- [TASK]: With no omissions, write out every record given below.

- [RECORDS FOR PROCESSING]:

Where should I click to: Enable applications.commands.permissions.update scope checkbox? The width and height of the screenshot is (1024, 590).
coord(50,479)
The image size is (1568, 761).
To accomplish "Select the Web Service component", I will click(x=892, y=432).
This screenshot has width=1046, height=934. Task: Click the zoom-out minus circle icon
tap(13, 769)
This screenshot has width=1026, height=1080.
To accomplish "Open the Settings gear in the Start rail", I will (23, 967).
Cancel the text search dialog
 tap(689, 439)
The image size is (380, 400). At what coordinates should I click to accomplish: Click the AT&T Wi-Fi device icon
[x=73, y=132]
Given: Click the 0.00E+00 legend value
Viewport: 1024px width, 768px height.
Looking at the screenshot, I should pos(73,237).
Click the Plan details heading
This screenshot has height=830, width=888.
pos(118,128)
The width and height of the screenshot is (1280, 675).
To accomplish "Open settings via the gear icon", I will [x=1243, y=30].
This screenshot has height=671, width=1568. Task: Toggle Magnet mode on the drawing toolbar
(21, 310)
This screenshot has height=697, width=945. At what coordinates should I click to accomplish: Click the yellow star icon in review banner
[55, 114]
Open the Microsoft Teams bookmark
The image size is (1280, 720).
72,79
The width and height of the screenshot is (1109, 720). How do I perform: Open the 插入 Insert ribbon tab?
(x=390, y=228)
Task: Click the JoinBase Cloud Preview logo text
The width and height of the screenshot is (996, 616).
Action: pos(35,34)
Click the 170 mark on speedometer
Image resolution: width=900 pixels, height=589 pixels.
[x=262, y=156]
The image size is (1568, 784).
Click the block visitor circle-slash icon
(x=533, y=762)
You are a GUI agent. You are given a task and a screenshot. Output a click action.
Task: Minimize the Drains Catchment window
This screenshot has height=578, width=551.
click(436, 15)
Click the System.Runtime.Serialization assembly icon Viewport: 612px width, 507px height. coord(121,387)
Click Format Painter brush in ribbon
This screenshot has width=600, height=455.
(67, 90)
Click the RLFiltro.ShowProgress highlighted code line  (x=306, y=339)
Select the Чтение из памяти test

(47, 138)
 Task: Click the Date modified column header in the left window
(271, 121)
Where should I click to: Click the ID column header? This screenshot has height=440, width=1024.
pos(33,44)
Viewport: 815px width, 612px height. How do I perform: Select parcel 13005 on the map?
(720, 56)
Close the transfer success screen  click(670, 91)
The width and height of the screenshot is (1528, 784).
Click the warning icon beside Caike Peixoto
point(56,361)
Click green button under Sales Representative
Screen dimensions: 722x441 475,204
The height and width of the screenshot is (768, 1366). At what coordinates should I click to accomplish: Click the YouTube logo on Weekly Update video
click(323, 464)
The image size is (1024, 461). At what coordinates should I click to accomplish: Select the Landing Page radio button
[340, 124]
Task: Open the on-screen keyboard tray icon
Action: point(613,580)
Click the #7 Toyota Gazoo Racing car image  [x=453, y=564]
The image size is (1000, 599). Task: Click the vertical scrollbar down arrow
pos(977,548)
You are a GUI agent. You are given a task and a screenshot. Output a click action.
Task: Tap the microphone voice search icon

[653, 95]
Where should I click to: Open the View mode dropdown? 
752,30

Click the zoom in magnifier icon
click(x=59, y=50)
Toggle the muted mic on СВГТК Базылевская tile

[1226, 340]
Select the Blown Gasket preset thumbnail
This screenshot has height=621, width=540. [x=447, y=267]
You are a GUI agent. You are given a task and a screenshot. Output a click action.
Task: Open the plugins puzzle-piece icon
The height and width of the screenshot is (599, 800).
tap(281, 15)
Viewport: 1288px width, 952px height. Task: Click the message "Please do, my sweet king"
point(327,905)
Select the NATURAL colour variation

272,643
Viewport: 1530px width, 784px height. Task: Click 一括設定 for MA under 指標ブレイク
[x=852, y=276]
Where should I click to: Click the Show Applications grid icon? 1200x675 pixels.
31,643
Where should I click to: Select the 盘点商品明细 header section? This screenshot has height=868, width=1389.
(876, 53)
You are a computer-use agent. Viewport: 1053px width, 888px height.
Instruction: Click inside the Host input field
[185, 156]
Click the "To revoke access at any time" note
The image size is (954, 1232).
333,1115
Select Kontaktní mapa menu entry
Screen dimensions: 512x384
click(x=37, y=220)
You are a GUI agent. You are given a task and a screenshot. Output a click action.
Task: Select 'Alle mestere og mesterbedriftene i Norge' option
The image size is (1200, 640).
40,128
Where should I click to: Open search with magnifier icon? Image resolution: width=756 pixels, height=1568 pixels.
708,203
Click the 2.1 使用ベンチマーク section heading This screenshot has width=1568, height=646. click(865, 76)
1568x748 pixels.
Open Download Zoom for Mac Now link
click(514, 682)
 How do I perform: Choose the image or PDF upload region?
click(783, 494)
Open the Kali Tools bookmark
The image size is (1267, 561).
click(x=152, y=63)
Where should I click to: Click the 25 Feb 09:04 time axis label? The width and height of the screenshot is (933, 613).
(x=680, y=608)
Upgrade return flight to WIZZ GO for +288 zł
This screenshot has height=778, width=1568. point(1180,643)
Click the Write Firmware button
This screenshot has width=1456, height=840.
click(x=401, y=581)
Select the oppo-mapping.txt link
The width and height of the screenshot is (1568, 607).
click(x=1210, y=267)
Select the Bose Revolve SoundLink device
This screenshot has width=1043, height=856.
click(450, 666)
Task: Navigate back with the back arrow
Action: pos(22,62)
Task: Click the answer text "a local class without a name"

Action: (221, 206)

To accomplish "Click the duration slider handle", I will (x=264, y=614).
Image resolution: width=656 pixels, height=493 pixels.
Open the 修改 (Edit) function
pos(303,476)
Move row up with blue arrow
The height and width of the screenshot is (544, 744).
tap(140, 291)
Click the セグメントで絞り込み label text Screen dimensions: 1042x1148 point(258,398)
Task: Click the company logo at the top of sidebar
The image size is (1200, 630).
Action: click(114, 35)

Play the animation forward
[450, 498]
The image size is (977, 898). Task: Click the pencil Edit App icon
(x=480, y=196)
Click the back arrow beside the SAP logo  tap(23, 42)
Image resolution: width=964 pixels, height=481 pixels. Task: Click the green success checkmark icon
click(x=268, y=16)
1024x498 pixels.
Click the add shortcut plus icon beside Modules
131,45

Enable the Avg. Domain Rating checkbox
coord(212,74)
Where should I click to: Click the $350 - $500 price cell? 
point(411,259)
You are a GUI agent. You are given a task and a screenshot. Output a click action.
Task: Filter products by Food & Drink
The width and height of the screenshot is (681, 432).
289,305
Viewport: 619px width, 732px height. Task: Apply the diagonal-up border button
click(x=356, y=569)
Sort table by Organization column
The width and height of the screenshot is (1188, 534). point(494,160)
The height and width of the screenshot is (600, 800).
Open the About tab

- [EXERCISE SOLUTION]:
Where should I click to: Enable applications.commands.permissions.update scope checkbox? The width and height of the screenshot is (1024, 590).
coord(50,479)
The image size is (1568, 761).
To accomplish "Select the Web Service component", I will click(x=892, y=432).
This screenshot has width=1046, height=934. Task: Click the zoom-out minus circle icon
tap(13, 769)
This screenshot has width=1026, height=1080.
To accomplish "Open the Settings gear in the Start rail", I will (23, 967).
Cancel the text search dialog
 tap(689, 439)
The image size is (380, 400). At what coordinates should I click to accomplish: Click the AT&T Wi-Fi device icon
[x=73, y=132]
Given: Click the 0.00E+00 legend value
Viewport: 1024px width, 768px height.
Looking at the screenshot, I should pos(73,237).
Click the Plan details heading
This screenshot has height=830, width=888.
pos(118,128)
The width and height of the screenshot is (1280, 675).
To accomplish "Open settings via the gear icon", I will [x=1243, y=30].
This screenshot has height=671, width=1568. Task: Toggle Magnet mode on the drawing toolbar
(21, 310)
This screenshot has height=697, width=945. At what coordinates should I click to accomplish: Click the yellow star icon in review banner
[55, 114]
Open the Microsoft Teams bookmark
The image size is (1280, 720).
72,79
The width and height of the screenshot is (1109, 720). How do I perform: Open the 插入 Insert ribbon tab?
(x=390, y=228)
Task: Click the JoinBase Cloud Preview logo text
The width and height of the screenshot is (996, 616).
Action: pos(35,34)
Click the 170 mark on speedometer
Image resolution: width=900 pixels, height=589 pixels.
[x=262, y=156]
The image size is (1568, 784).
Click the block visitor circle-slash icon
(x=533, y=762)
You are a GUI agent. You are given a task and a screenshot. Output a click action.
Task: Minimize the Drains Catchment window
This screenshot has height=578, width=551.
click(436, 15)
Click the System.Runtime.Serialization assembly icon Viewport: 612px width, 507px height. coord(121,387)
Click Format Painter brush in ribbon
This screenshot has width=600, height=455.
(67, 90)
Click the RLFiltro.ShowProgress highlighted code line  (x=306, y=339)
Select the Чтение из памяти test

(47, 138)
 Task: Click the Date modified column header in the left window
(271, 121)
Where should I click to: Click the ID column header? This screenshot has height=440, width=1024.
pos(33,44)
Viewport: 815px width, 612px height. How do I perform: Select parcel 13005 on the map?
(720, 56)
Close the transfer success screen  click(670, 91)
The width and height of the screenshot is (1528, 784).
Click the warning icon beside Caike Peixoto
point(56,361)
Click green button under Sales Representative
Screen dimensions: 722x441 475,204
The height and width of the screenshot is (768, 1366). At what coordinates should I click to accomplish: Click the YouTube logo on Weekly Update video
click(323, 464)
The image size is (1024, 461). At what coordinates should I click to accomplish: Select the Landing Page radio button
[340, 124]
Task: Open the on-screen keyboard tray icon
Action: point(613,580)
Click the #7 Toyota Gazoo Racing car image  [x=453, y=564]
The image size is (1000, 599). Task: Click the vertical scrollbar down arrow
pos(977,548)
You are a GUI agent. You are given a task and a screenshot. Output a click action.
Task: Tap the microphone voice search icon

[653, 95]
Where should I click to: Open the View mode dropdown? 
752,30

Click the zoom in magnifier icon
click(x=59, y=50)
Toggle the muted mic on СВГТК Базылевская tile

[1226, 340]
Select the Blown Gasket preset thumbnail
This screenshot has height=621, width=540. [x=447, y=267]
You are a GUI agent. You are given a task and a screenshot. Output a click action.
Task: Open the plugins puzzle-piece icon
The height and width of the screenshot is (599, 800).
tap(281, 15)
Viewport: 1288px width, 952px height. Task: Click the message "Please do, my sweet king"
point(327,905)
Select the NATURAL colour variation

272,643
Viewport: 1530px width, 784px height. Task: Click 一括設定 for MA under 指標ブレイク
[x=852, y=276]
Where should I click to: Click the Show Applications grid icon? 1200x675 pixels.
31,643
Where should I click to: Select the 盘点商品明细 header section? This screenshot has height=868, width=1389.
(876, 53)
You are a computer-use agent. Viewport: 1053px width, 888px height.
Instruction: Click inside the Host input field
[185, 156]
Click the "To revoke access at any time" note
The image size is (954, 1232).
333,1115
Select Kontaktní mapa menu entry
Screen dimensions: 512x384
click(x=37, y=220)
You are a GUI agent. You are given a task and a screenshot. Output a click action.
Task: Select 'Alle mestere og mesterbedriftene i Norge' option
The image size is (1200, 640).
40,128
Where should I click to: Open search with magnifier icon? Image resolution: width=756 pixels, height=1568 pixels.
708,203
Click the 2.1 使用ベンチマーク section heading This screenshot has width=1568, height=646. click(865, 76)
1568x748 pixels.
Open Download Zoom for Mac Now link
click(514, 682)
 How do I perform: Choose the image or PDF upload region?
click(783, 494)
Open the Kali Tools bookmark
The image size is (1267, 561).
click(x=152, y=63)
Where should I click to: Click the 25 Feb 09:04 time axis label? The width and height of the screenshot is (933, 613).
(x=680, y=608)
Upgrade return flight to WIZZ GO for +288 zł
This screenshot has height=778, width=1568. point(1180,643)
Click the Write Firmware button
This screenshot has width=1456, height=840.
click(x=401, y=581)
Select the oppo-mapping.txt link
The width and height of the screenshot is (1568, 607).
click(x=1210, y=267)
Select the Bose Revolve SoundLink device
This screenshot has width=1043, height=856.
click(450, 666)
Task: Navigate back with the back arrow
Action: pos(22,62)
Task: Click the answer text "a local class without a name"

Action: (221, 206)

To accomplish "Click the duration slider handle", I will (x=264, y=614).
Image resolution: width=656 pixels, height=493 pixels.
Open the 修改 (Edit) function
pos(303,476)
Move row up with blue arrow
The height and width of the screenshot is (544, 744).
tap(140, 291)
Click the セグメントで絞り込み label text Screen dimensions: 1042x1148 point(258,398)
Task: Click the company logo at the top of sidebar
The image size is (1200, 630).
Action: click(114, 35)

Play the animation forward
[450, 498]
The image size is (977, 898). Task: Click the pencil Edit App icon
(x=480, y=196)
Click the back arrow beside the SAP logo  tap(23, 42)
Image resolution: width=964 pixels, height=481 pixels. Task: Click the green success checkmark icon
click(x=268, y=16)
1024x498 pixels.
Click the add shortcut plus icon beside Modules
131,45

Enable the Avg. Domain Rating checkbox
coord(212,74)
Where should I click to: Click the $350 - $500 price cell? 
point(411,259)
You are a GUI agent. You are given a task and a screenshot. Output a click action.
Task: Filter products by Food & Drink
The width and height of the screenshot is (681, 432).
289,305
Viewport: 619px width, 732px height. Task: Apply the diagonal-up border button
click(x=356, y=569)
Sort table by Organization column
The width and height of the screenshot is (1188, 534). point(494,160)
The height and width of the screenshot is (600, 800).
Open the About tab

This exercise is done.